## START Given passage
LONGER HOMILY FOLLOWS

Jesus prepared the chosen people over centuries for his resurrection. In our personal lives too, God has prepared us in various ways to deepen our encounter with the risen Lord

In this third Sunday of Easter we hear the proclamation that the God of Abraham, Isaac and Jacob has glorified his servant Jesus. Why is this affirmation so important? We find it in the third chapter of the Acts of the Apostle, one of the first announcements by Peter following the resurrection of Jesus. The point is that Jesus does not appear out of nowhere: he is the fulfilment of ancient promises. In the Gospel he tells the disciples: "These are my words that I spoke to you while I was still with you, that everything written about me in the law of Moses and in the prophets and psalms must be fulfilled." This is a precise description of the three parts of the Old Testament: the law, the prophets and the wisdom literature (represented by the psalms). The Lord Jesus prepared the world for his coming. His resurrection is the fulfilment of the history of his people. But in our personal stories also there are promises that the Lord brings to completion. There are things that prepare us for our encounter with him. In cases where people are converted to the Lord, one discovers afterwards that these conversions were prepared for over a long period.
## END Given passage
*Problem A:* According to the homily, which three parts of the Old Testament are precisely described by the words Jesus speaks to the disciples in the Gospel?
## START Data to process
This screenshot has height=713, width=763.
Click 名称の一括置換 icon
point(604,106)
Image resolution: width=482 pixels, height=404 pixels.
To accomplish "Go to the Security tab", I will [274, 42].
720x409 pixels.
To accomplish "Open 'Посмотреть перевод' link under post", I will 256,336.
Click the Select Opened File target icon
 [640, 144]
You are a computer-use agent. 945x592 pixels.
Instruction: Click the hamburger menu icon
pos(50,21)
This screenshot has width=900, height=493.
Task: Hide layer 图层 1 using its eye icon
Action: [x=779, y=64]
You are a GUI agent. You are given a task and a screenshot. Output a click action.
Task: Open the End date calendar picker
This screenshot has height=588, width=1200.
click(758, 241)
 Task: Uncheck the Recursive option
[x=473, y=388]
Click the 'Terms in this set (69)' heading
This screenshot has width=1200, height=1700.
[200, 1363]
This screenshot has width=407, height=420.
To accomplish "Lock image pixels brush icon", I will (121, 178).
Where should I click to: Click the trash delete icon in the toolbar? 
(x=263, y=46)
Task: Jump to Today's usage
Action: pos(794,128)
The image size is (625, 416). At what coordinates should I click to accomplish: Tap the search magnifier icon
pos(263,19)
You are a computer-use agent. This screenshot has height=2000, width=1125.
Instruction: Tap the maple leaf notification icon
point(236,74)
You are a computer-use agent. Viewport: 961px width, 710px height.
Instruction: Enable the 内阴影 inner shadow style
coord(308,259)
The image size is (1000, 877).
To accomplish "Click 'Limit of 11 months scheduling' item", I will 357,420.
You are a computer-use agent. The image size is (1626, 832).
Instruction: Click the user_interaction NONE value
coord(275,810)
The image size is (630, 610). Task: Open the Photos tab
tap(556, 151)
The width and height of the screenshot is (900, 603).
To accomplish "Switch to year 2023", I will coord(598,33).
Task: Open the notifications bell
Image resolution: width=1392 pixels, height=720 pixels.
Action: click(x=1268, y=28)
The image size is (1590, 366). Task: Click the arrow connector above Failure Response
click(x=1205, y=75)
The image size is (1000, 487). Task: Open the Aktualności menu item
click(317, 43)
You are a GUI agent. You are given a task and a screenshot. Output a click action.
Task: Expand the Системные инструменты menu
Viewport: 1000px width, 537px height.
## END Data to process
*Problem B:* Render the part of the rows that opens with the line containing "You are a computer-use agent. This" and closes with the line containing "tap(556, 151)" as a numbered list, both of those lines included and blank lines left out.

*Worked solution A:* The law, the prophets and the wisdom literature (represented by the psalms).

*Worked solution B:*
1. You are a computer-use agent. This screenshot has height=2000, width=1125.
2. Instruction: Tap the maple leaf notification icon
3. point(236,74)
4. You are a computer-use agent. Viewport: 961px width, 710px height.
5. Instruction: Enable the 内阴影 inner shadow style
6. coord(308,259)
7. The image size is (1000, 877).
8. To accomplish "Click 'Limit of 11 months scheduling' item", I will 357,420.
9. You are a computer-use agent. The image size is (1626, 832).
10. Instruction: Click the user_interaction NONE value
11. coord(275,810)
12. The image size is (630, 610). Task: Open the Photos tab
13. tap(556, 151)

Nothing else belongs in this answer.